- [TEKS BACAAN]
※

Sayangnya Battlefield 1 terasa hambar pada pembuka dan penutupnya. Pada saat pertama kali membuka Battlefield 1, kamu langsung dibawa ke dalam skenario 0 tanpa konteks. Bukannya membawa pembukaan yang lebih akrab untuk pemain yang belum pernah memegang seri Battlefield, DICE memilih langsung memasukkan unsur “Battlefield” tanpa pengenalan. Setidaknya kita jadi tahu kalau Battlefield 1 memang eksperimen dari DICE untuk mencari formulai narasi cerita dan presentasi visual, meskipun malah gagal di game terbaru mereka yaitu Battlefield 2042. Skenario terakhir juga lebih terasa unsur Hollywood seperti Call of Duty jika dibandingkan dengan skenario lainnya. DICE seperti ingin menyajikan nuansa heroik pada karakter yang dimainkan, tetapi sulit merasakannya karena premis dengan tema balas dendam yang dibawa terlalu klise.
DICE juga tidak berhasil melakukan transisi mulus ketika perpindahan antara cutscene dan gameplay. Battlefield 4 malah terasa lebih halus dalam segi transisi ini. Battlefield 1 juga mengulang kelemahan Battlefield 4 dengan AI teman yang buruk. Kamu bisa membaca review Battlefield 4 untuk mengetahui seberapa buruk AI teman di sana dan DICE mengulangnya kembali di Battlefield 1. Ayolah DICE, kamu sendiri yang bilang kita hanya manusia bukan?
Jadi, Bagaimana Battlefield 1 di Tahun 2022?
Kami merekomendasikan Battlefield 1 untuk menjadi pilihan revisit-mu. Kamu bisa mengulang kembali setiap skenarionya menggunakan encounter yang berbeda. Untuk yang belum pernah bermain Battlefield 1 atau bahkan sama sekali belum pernah memegang seri Battlefield, kami merekomendasikan game FPS satu ini sebagai teman rehatmu. Pilih level easy, ambil indomie, dan seduh kopi maka kamu seperti menonton film blockbuster dengan kamu sebagai pemainnya. Kamu tidak akan menyesal menyisakan satu atau dua jam dalam menjalankan satu skenario karena pengalaman yang didapatkan sungguh indah.

※

- [CUPLIKAN DATA]
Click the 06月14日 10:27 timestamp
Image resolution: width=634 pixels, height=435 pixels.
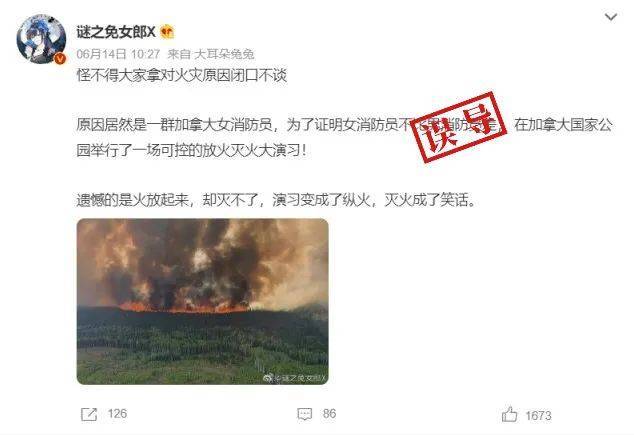[x=118, y=54]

※

- [SOAL LATIHAN]
1) Jawablah pertanyaan berikut berdasarkan ulasan Battlefield 1 di atas.
(a) Ke skenario mana pemain langsung dibawa ketika pertama kali membuka Battlefield 1?
(b) Game mana yang disebut terasa lebih halus dalam transisi antara cutscene dan gameplay?
(c) Level apa yang disarankan untuk dipilih?
2) Tentukan apakah setiap pernyataan berikut sesuai dengan ulasan Battlefield 1 di atas. Jawab ya atau tidak, disertai kutipan kalimat yang menentukan.
(a) Battlefield 1 berhasil memperbaiki AI teman yang buruk dari Battlefield 4.
(b) Skenario terakhir lebih terasa unsur Hollywood dibandingkan skenario lainnya.
(c) Battlefield 1 tidak direkomendasikan bagi yang belum pernah memegang seri Battlefield.

- [DAFTAR JAWABAN]
1)
(a) Pemain langsung dibawa ke dalam skenario 0 tanpa konteks.
(b) Battlefield 4.
(c) Level easy.

2)
(a) Tidak: "Battlefield 1 juga mengulang kelemahan Battlefield 4 dengan AI teman yang buruk."
(b) Ya: "Skenario terakhir juga lebih terasa unsur Hollywood seperti Call of Duty jika dibandingkan dengan skenario lainnya."
(c) Tidak: "Untuk yang belum pernah bermain Battlefield 1 atau bahkan sama sekali belum pernah memegang seri Battlefield, kami merekomendasikan game FPS satu ini sebagai teman rehatmu."